From the listing below, pull each line that includes "computer".

■ **Available data**:
§

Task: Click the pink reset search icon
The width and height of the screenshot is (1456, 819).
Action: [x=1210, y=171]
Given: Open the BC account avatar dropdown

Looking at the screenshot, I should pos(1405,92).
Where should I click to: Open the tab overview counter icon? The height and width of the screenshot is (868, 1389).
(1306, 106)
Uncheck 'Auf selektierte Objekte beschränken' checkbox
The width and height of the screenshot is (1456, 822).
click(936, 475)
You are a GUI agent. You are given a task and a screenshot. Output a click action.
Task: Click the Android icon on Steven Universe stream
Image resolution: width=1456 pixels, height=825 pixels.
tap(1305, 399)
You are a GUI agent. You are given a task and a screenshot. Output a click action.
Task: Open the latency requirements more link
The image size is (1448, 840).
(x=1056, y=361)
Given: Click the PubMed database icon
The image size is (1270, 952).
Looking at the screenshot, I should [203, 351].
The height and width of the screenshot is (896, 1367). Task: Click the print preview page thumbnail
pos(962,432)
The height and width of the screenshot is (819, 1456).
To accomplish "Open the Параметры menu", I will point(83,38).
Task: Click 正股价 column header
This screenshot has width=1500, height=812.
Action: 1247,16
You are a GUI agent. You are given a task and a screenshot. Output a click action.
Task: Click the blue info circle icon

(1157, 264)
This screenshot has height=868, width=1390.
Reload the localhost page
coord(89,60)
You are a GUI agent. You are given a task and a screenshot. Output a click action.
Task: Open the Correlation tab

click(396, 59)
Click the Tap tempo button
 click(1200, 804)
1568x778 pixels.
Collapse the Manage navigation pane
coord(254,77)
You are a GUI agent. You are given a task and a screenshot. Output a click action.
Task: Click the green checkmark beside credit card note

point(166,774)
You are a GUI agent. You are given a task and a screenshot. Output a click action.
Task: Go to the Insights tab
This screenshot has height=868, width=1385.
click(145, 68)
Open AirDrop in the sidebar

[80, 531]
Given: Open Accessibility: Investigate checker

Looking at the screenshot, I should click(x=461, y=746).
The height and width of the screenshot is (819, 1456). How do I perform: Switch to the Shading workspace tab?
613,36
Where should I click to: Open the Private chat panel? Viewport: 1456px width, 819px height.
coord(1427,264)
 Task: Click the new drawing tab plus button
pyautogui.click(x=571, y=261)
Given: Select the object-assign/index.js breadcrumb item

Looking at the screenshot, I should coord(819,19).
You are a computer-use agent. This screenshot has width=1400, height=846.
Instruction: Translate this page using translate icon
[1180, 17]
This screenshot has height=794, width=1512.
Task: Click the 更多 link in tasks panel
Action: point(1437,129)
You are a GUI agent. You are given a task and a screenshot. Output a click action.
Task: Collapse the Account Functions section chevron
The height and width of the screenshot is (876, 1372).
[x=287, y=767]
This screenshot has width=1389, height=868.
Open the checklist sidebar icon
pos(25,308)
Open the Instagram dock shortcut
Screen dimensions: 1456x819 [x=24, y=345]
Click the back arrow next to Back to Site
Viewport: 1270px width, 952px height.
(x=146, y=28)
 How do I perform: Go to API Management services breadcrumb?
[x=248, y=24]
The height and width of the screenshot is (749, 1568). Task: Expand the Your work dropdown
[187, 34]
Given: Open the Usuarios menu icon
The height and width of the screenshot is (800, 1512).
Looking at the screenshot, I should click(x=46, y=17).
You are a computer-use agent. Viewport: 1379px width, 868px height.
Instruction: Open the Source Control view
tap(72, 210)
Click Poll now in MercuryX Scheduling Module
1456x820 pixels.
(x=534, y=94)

§

■ **Task answer**:
You are a computer-use agent. This screenshot has width=1400, height=846.
You are a computer-use agent. Viewport: 1379px width, 868px height.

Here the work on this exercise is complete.